UT1 Time Corrections
The UTC time scale broadcast by WWV and WWVH meets the needs of most users. UTC runs at an almost perfectly constant rate, since its rate is based on cesium atomic frequency standards. Surprisingly, some users need time that is related to the rotation of the Earth, which is less stable than UTC. Applications such as celestial navigation, satellite observations of the Earth, and some types of surveying require time referenced to the rotational position of the Earth. These users rely on the UT1 time scale. UT1 is derived by astronomers who monitor the speed of the Earth's rotation.

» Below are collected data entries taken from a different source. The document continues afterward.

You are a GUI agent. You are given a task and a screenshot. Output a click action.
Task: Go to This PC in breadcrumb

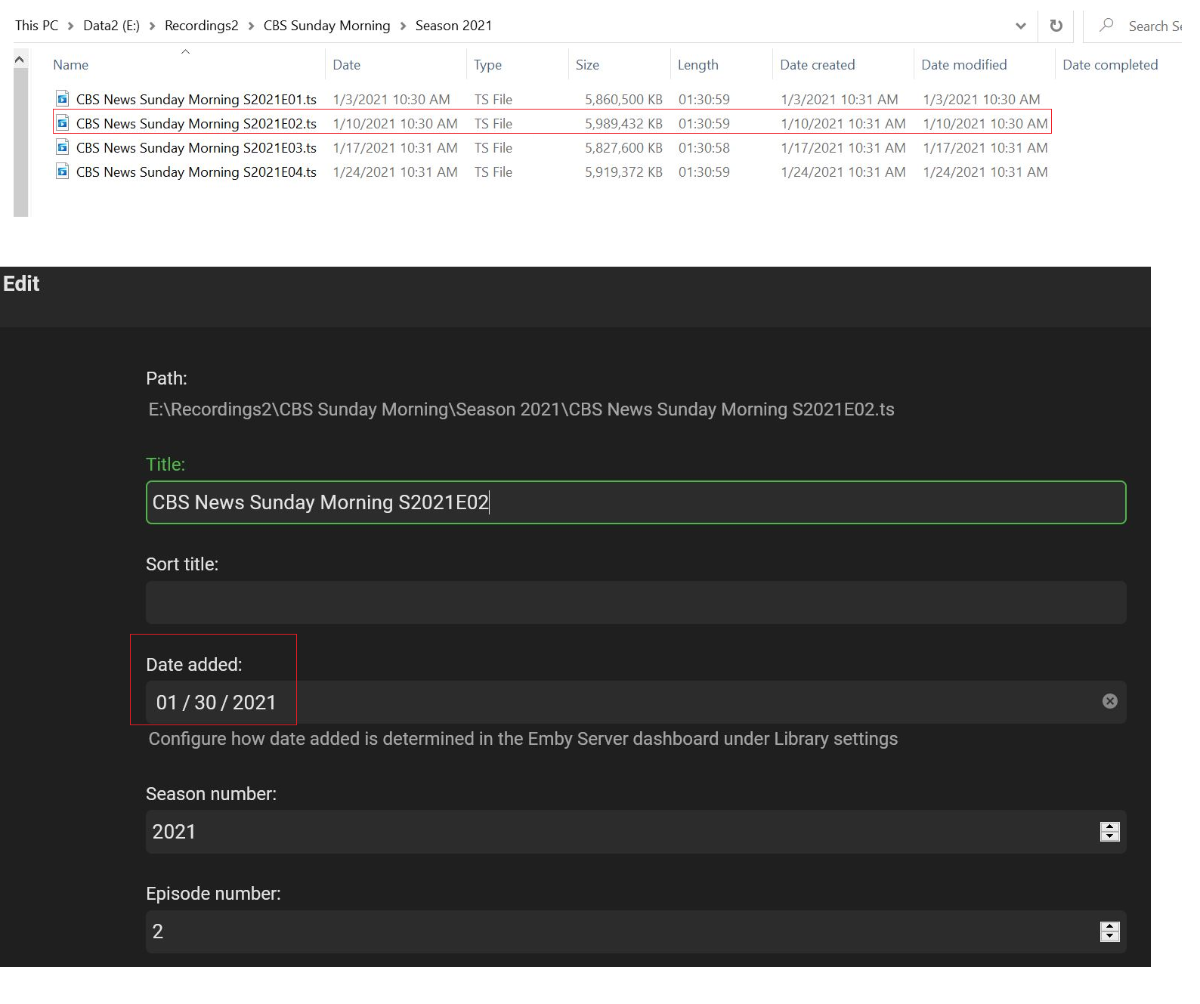point(36,26)
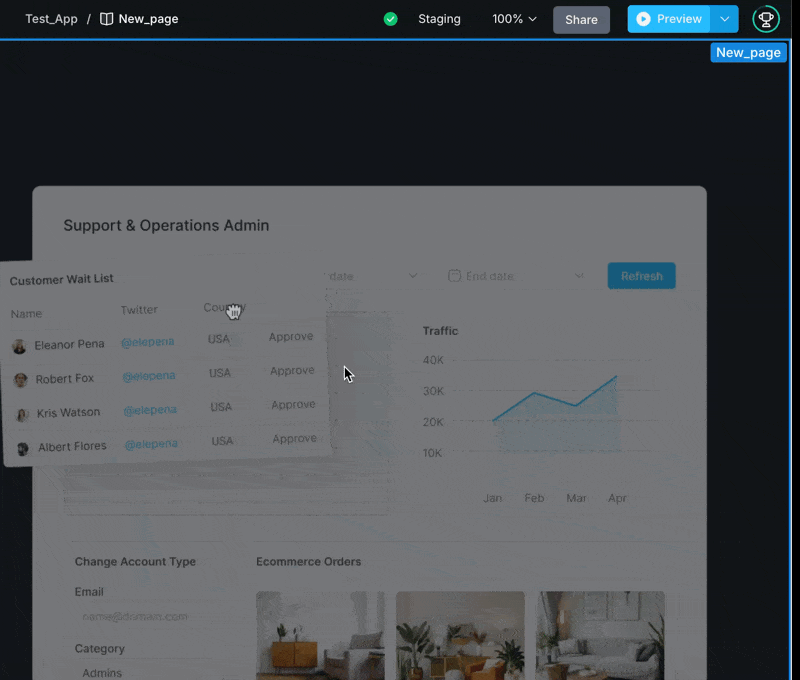Viewport: 800px width, 680px height.
Task: Click the green status check icon
Action: [391, 19]
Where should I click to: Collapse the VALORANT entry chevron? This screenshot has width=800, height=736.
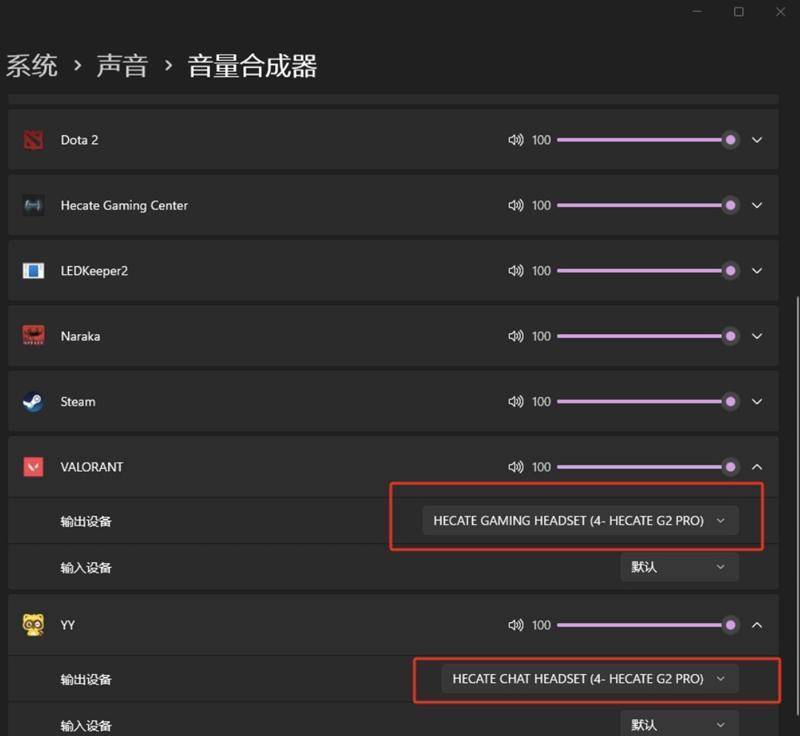tap(757, 466)
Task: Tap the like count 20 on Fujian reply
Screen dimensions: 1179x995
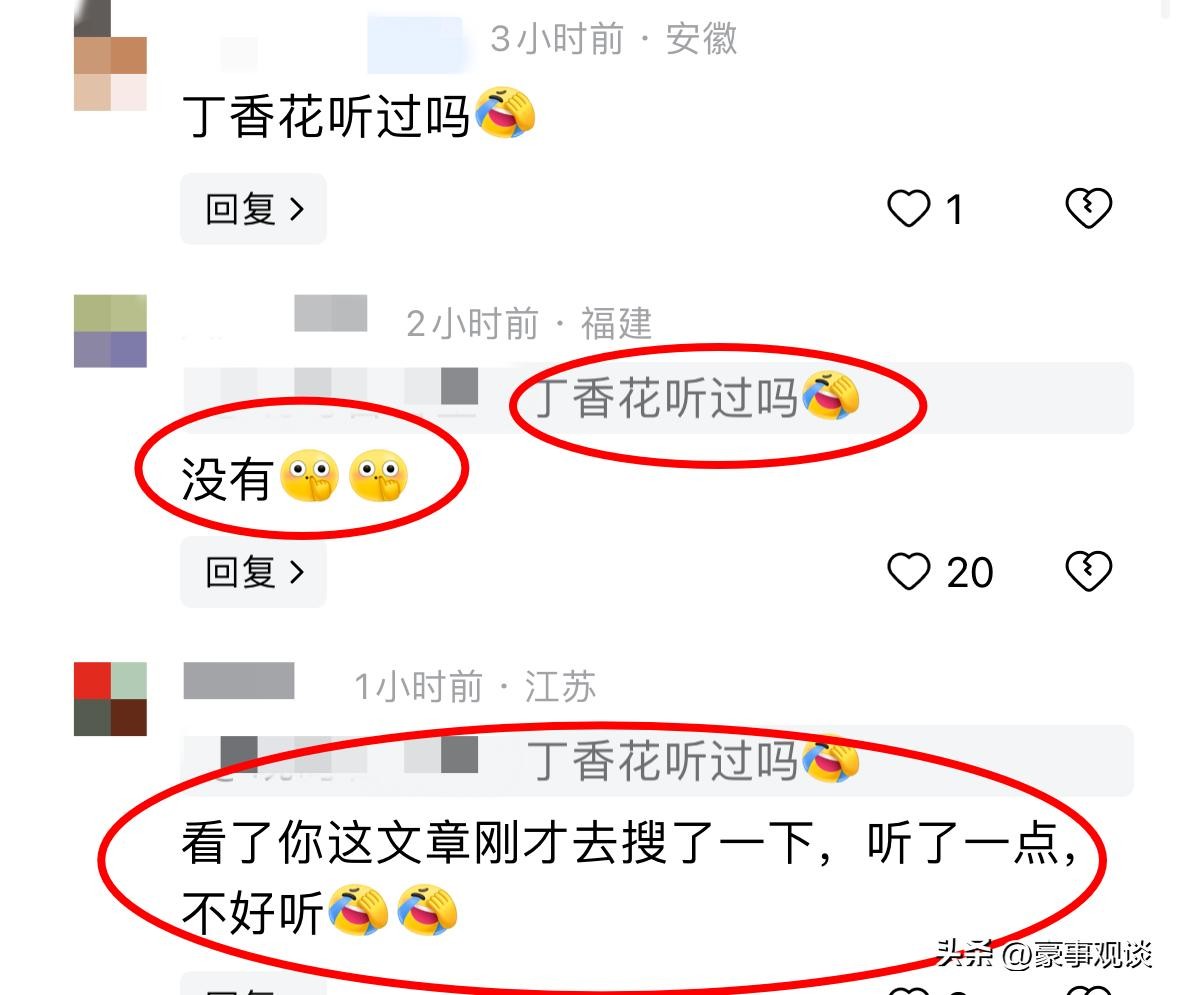Action: click(x=970, y=573)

You can obtain UT1 from the time signals broadcast by WWV and WWVH. UT1 is available at two levels of accuracy. If you need UT1 with an uncertainty of 1 s, you can simply use UTC, since the two time scales are always kept within 0.9 s of each other. Occasional corrections of exactly 1 s are inserted into the UTC time scale to keep the two time scales in agreement. These corrections, called leap seconds, are coordinated under international agreement by the International Earth Rotation Service. Leap seconds can be either positive or negative, but so far, only positive leap seconds have been needed. A positive leap second is normally added every 1 or 2 years, usually on June 30 or December 31.

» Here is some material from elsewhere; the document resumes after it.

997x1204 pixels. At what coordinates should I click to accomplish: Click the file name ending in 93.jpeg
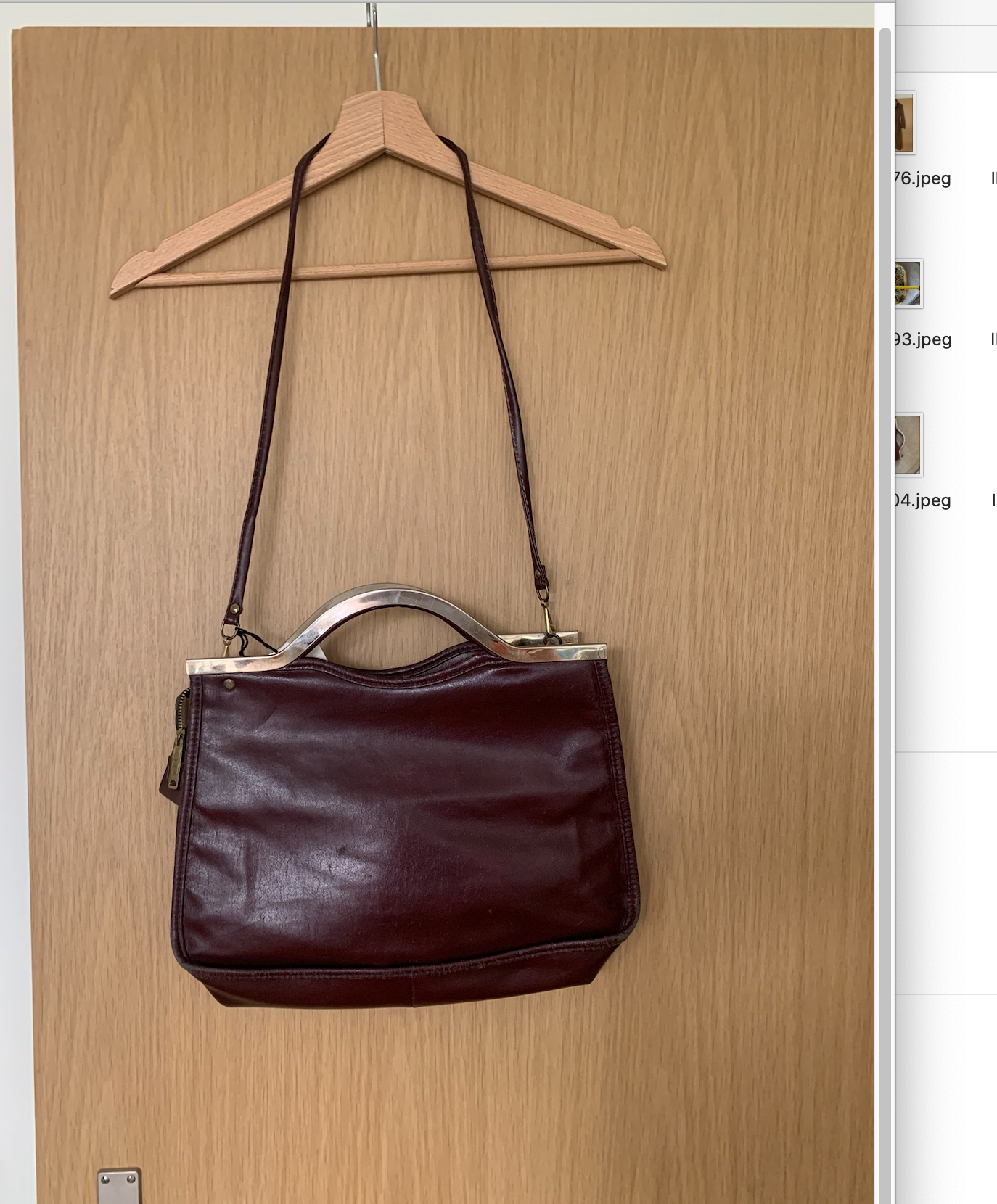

If you need UT1 with an uncertainty of 0.1 s, you can apply a correction to UTC. UT1 corrections are encoded into the broadcasts by using doubled ticks during the first 16 s of each minute. You can determine the amount of the correction (in units of 0.1 s) by counting the number of doubled ticks. The sign of the correction depends on whether the doubled ticks occur in the first 8 s of the minute or in the second 8 s. If the doubled ticks are in the first 8 s (1-8) the sign is positive. If the doubled ticks are in the second 8 s (9-16) the sign is negative. For example, if ticks 1, 2, and 3 are doubled, the correction is +0.3 s. This means that UT1 equals UTC plus 0.3 s. If UTC is 8:45:17, then UT1 is 8:45:17.3. If ticks 9, 10, 11, and 12 are doubled, the correction is -0.4 s. If UTC is 8:45:17, then UT1 is 8:45:16.6. If none of the ticks are doubled, then the current correction is 0.
BCD TimeCode
WWV and WWVH continuously broadcast a binary coded decimal (BCD) time code on a 100-Hz subcarrier. The time code presents UTC information in serial fashion at a rate of 1 pulse per second. The information carried by the time code includes the current minute, hour, and day of year. The time code also contains the 100-Hz frequency from the subcarrier. The 100-Hz frequency may be used as a standard with the same accuracy as the audio frequencies.

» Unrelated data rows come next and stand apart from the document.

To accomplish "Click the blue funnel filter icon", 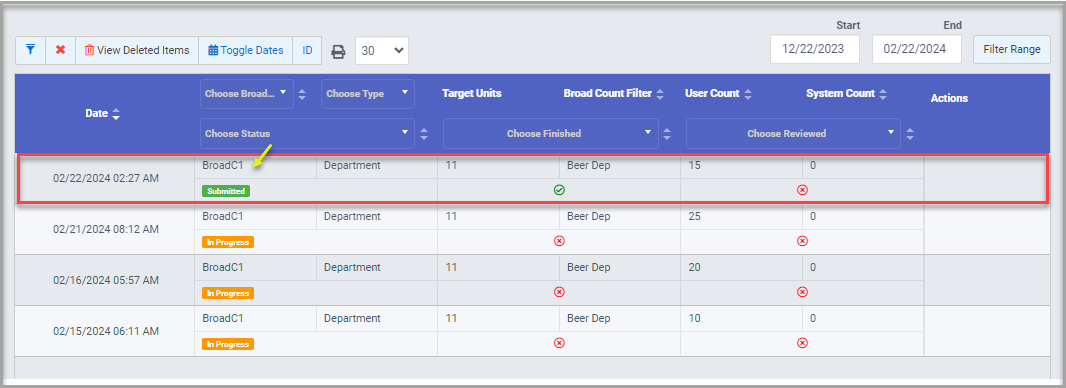I will tap(31, 50).
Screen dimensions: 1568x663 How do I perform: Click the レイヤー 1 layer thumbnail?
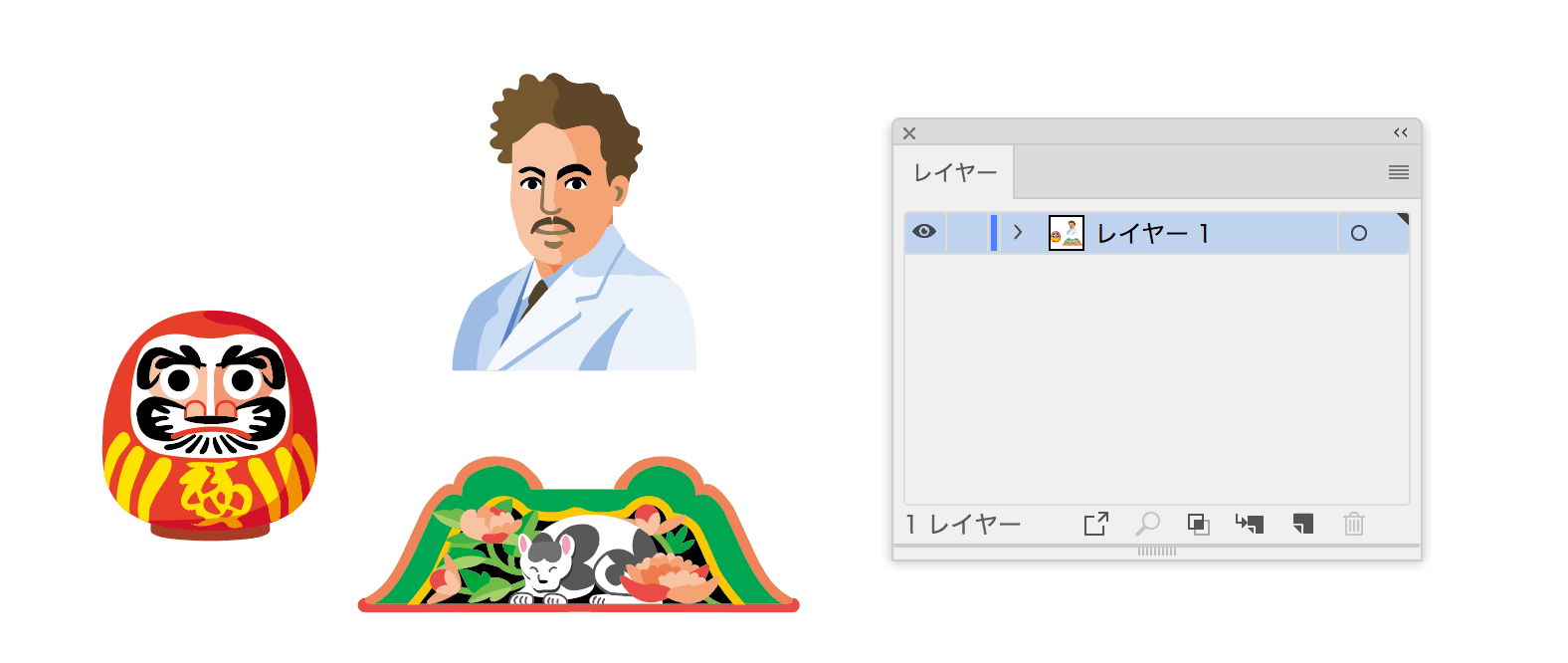tap(1066, 233)
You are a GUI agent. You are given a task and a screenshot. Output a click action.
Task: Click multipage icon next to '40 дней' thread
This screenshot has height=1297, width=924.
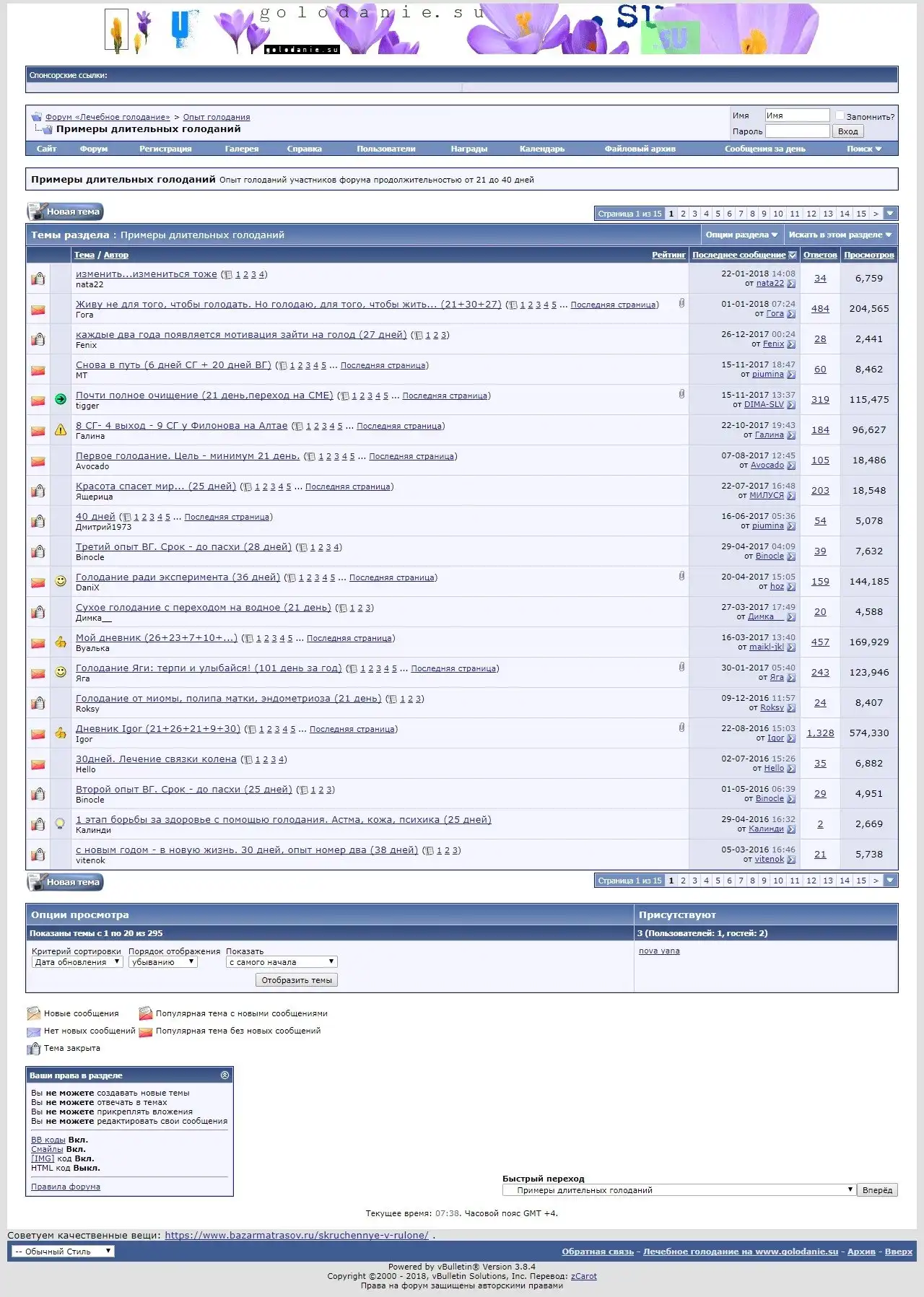[x=127, y=518]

Click here to view the time code format.
Geophysical Alerts
The National Oceanic and Atmospheric Administration (NOAA) uses WWV and WWVH to broadcast geophysical alert messages that provide information about solar terrestrial conditions. Geophysical alerts are broadcast from WWV at 18 minutes after the hour and from WWVH at 45 minutes after the hour. The messages are less than 45s in length and are updated every 3 hours (typically at 0000, 0300, 0600, 0900, 1200, 1500, 1800, and 2100 UTC). More frequent updates are made when necessary.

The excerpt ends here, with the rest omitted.